Der Zorn richtet sich nicht bloß gegen das Rundfunkgesetz selbst, sondern mindestens ebenso stark gegen die Art und Weise, wie es vom Sejm verabschiedet wurde. Zuerst gelang der Opposition ein Coup, als die erste Parlamentskammer mit 229 zu 227 Stimmen beschloss, über das Gesetz erst im September abzustimmen. Doch nachdem Sejmmarschall Elzbieta Witek erklärte, sie habe es versäumt, ein Datum für die neue Abstimmung zu nennen, wurde die Abstimmung mit den Stimmen der PiS und der eigentlich oppositionellen rechten Protestpartei Kukiz’15 wiederholt. Die Gruppierung um den Rockmusiker Pawel Kukiz wechselte innerhalb nur weniger Stunden die Seiten und trug am Ende entscheidend dazu bei, dass die Regierung das Gesetz verabschieden konnte. Vorwürfe stehen im Raum, dass für den Schwenk eine Gegenleistung versprochen wurde, was Kukiz entschieden bestreitet.

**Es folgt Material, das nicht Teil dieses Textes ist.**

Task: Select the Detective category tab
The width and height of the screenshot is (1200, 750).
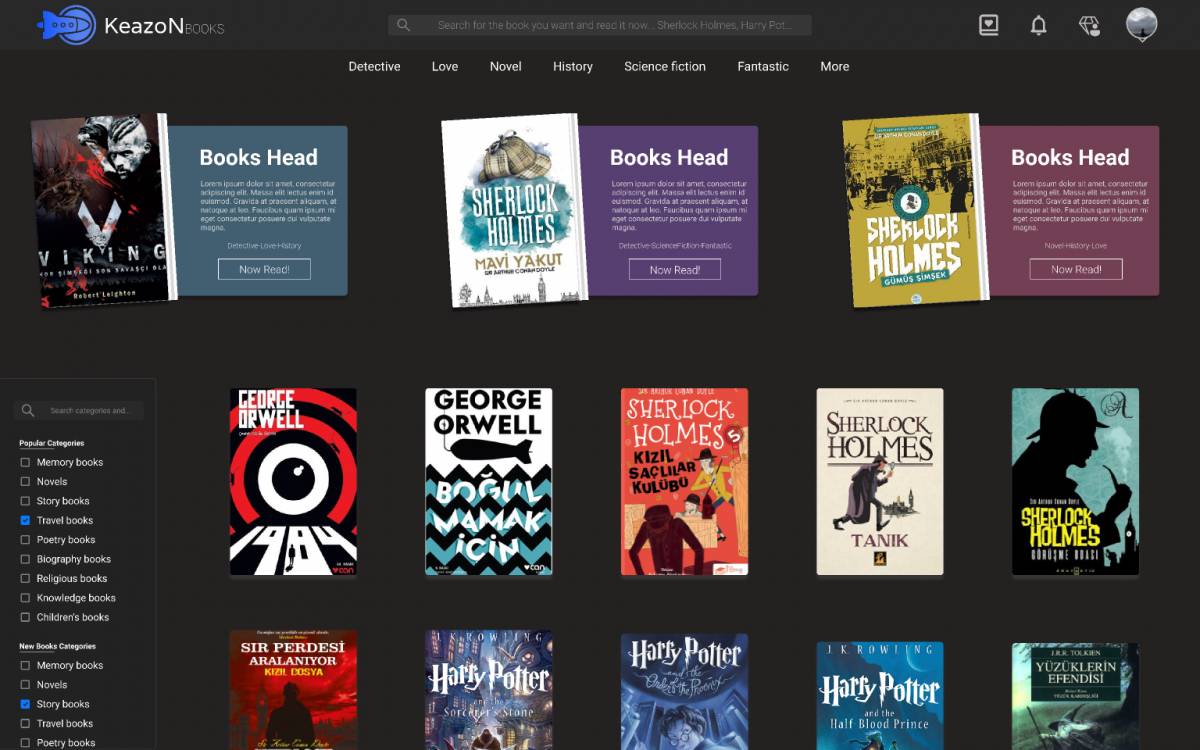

Noch stärker den Unmut der demokratischen Opposition um die Bürgerplattform (PO) zieht aber Sejmmarschall Witek auf sich. Ihre Zerknirschtheit über ihren angeblichen Formfehler nehmen ihr die Regierungsgegner nicht ab. PO-Abgeordnete haben angekündigt, gegen die PiS-Parlamentspräsidentin Strafanzeige einzureichen. Ansonsten bleibt den polnischen Gegnern des novellierten Gesetzes die Hoffnung, dass der Senat, in dem die Opposition eine knappe Mehrheit hat, das Gesetz zurückweist. Dessen Votum kann aber wiederum der Sejm als erste Parlamentskammer mit einfacher Mehrheit überstimmen. Dass die PiS auch nach dem Bruch des Regierungsbündnisses mit der konservativ-liberalen Partei Porozumienie des bisherigen Entwicklungsministers Jaroslaw Gowin sich Mehrheiten beschaffen kann, hat sie am Mittwochabend eindrucksvoll bewiesen.